RRI.CO.ID, Selatpanjang - Arus penumpang di Pelabuhan Tanjung Harapan melonjak tajam dalam sepekan terakhir. Lonjakan ini dipicu rangkaian perayaan Tahun Baru Imlek 2577 Kongzili, Festival Perang Air (Cian Cui), serta meningkatnya mobilitas masyarakat menjelang Ramadan 1447 Hijriah.

Pelabuhan yang menjadi pintu utama transportasi laut di Selatpanjang tersebut mencatat total pergerakan penumpang mencapai 39.641 orang selama periode H-7 hingga H+6 Imlek 2026. Angka ini mencakup arus kedatangan dan keberangkatan yang didominasi pemudik, wisatawan, serta warga yang kembali ke perantauan.

Kepadatan juga terlihat dari tingginya frekuensi pelayaran. Sebanyak 593 kunjungan kapal tercatat bersandar dan bertolak dari pelabuhan di wilayah Kabupaten Kepulauan Meranti tersebut.

Kepala Kantor Kesyahbandaran dan Otoritas Pelabuhan Kelas IV Selatpanjang, Derita Adi Prasetyo, mengatakan lonjakan ini sudah diprediksi sejak awal.

“Perayaan Imlek tahun ini berdekatan dengan Festival Perang Air dan juga persiapan Ramadan.
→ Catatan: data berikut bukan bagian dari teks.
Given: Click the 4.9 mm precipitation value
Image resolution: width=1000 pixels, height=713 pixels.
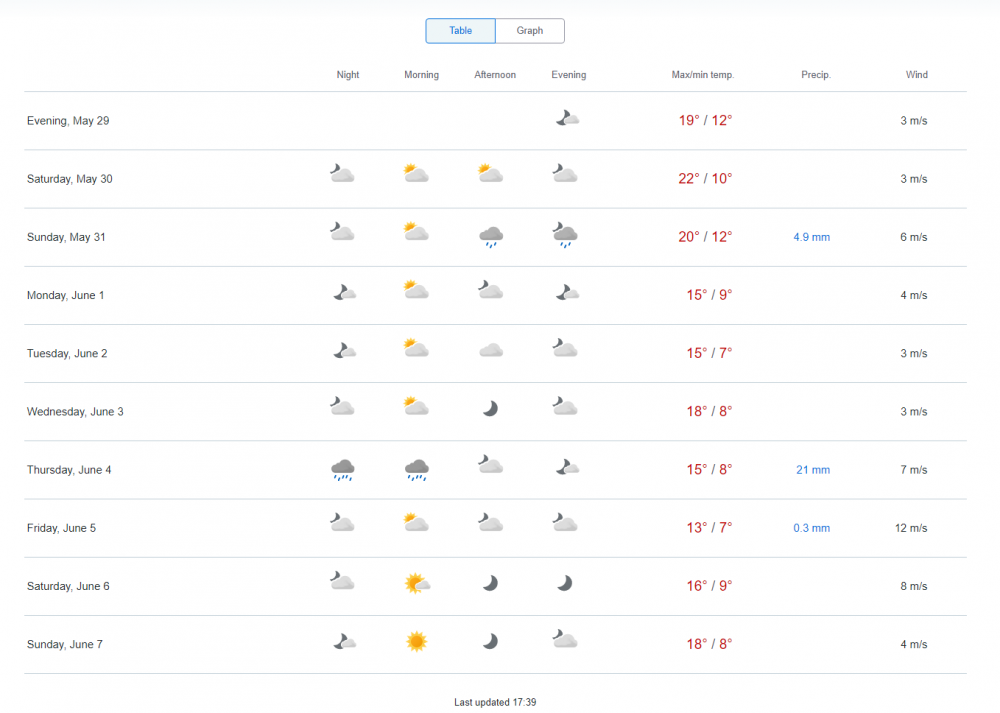Looking at the screenshot, I should pyautogui.click(x=811, y=237).
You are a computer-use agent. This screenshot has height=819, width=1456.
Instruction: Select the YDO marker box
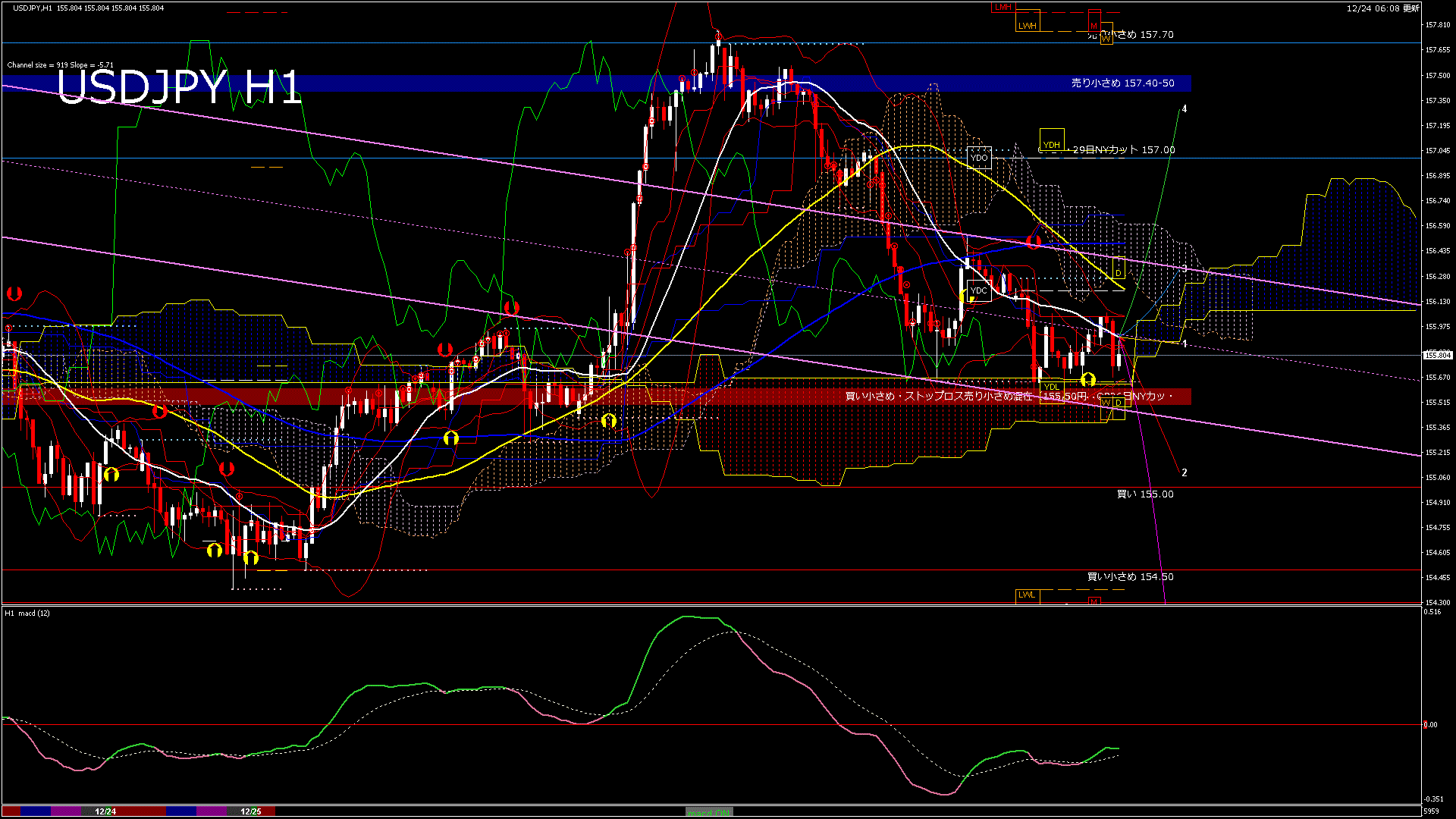979,158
Jadi memang terjadi peningkatan mobilitas masyarakat yang cukup signifikan,” ujar Ade, Selasa 24 Februari 2026.

Ia memaparkan, puncak arus kedatangan terjadi pada 15 Februari 2026 atau H-2 Imlek, dengan jumlah penumpang mencapai 4.076 orang dalam sehari. “Kalau dibandingkan tahun lalu, ada kenaikan sekitar 30 persen lebih pada puncak kedatangan,” katanya.

Sementara itu, puncak arus balik tercatat pada 23 Februari 2026 (H+6) dengan total 4.410 penumpang. “Kenaikannya memang tidak terlalu besar dibanding tahun lalu, sekitar 0,8 persen, tetapi secara umum trafik tetap tinggi,” ungkap Ade.
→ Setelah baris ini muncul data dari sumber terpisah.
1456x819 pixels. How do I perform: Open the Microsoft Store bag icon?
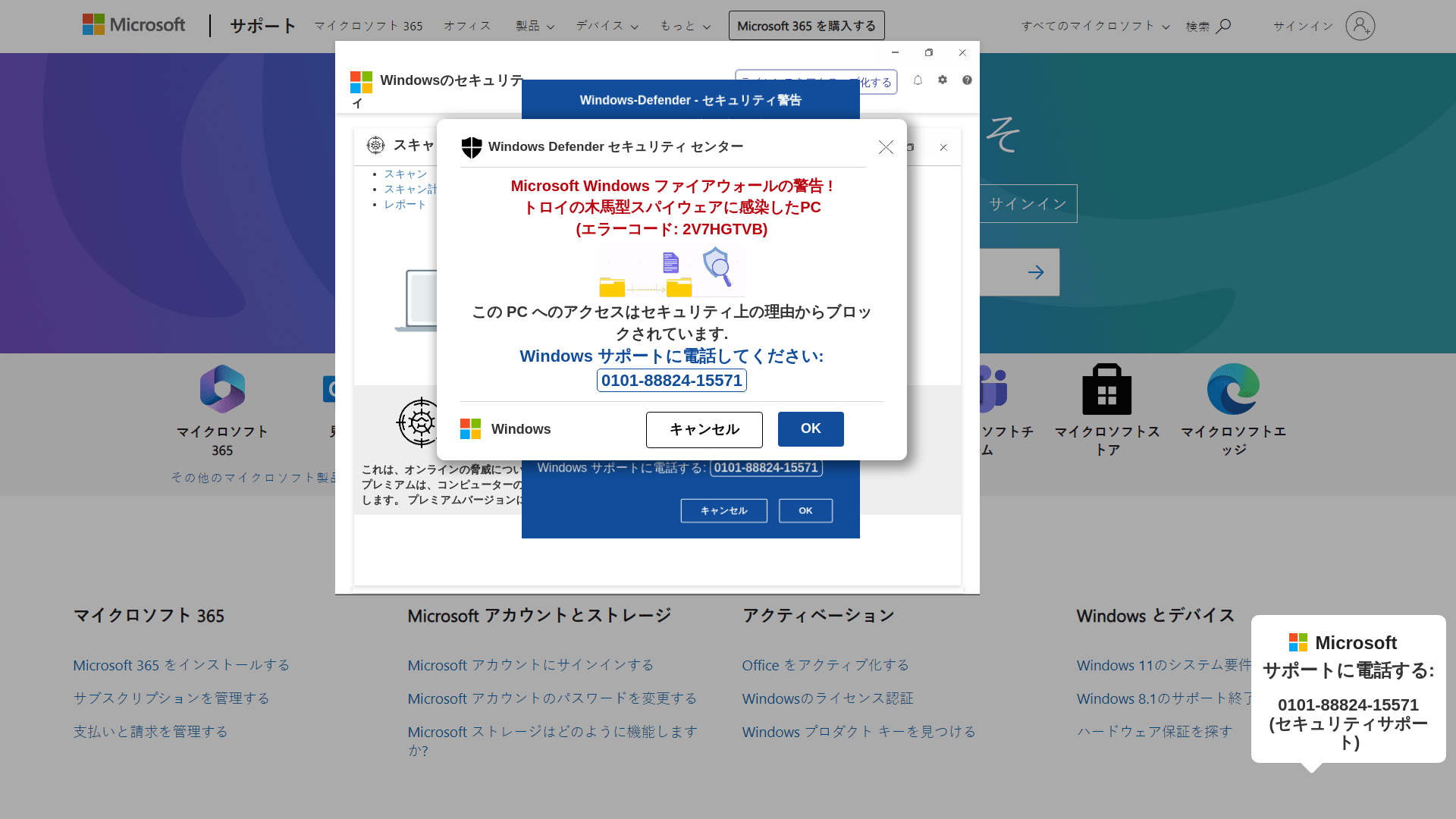coord(1106,389)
Meski terjadi lonjakan, pihak KSOP memastikan situasi tetap aman dan terkendali. “Kami menambah personel pengawasan dan memperkuat koordinasi dengan operator kapal serta unsur TNI-Polri. Alhamdulillah seluruh proses embarkasi dan debarkasi berjalan lancar,” ujarnya.

Menurut Ade, tingginya mobilitas ini bukan hanya menunjukkan antusiasme masyarakat dalam merayakan tradisi, tetapi juga berdampak positif terhadap perputaran ekonomi daerah. “Pelabuhan Tanjung Harapan menjadi simpul utama transportasi dan aktivitas ekonomi di Meranti. Momentum seperti ini tentu memberi dampak signifikan bagi pelaku usaha lokal,” katanya.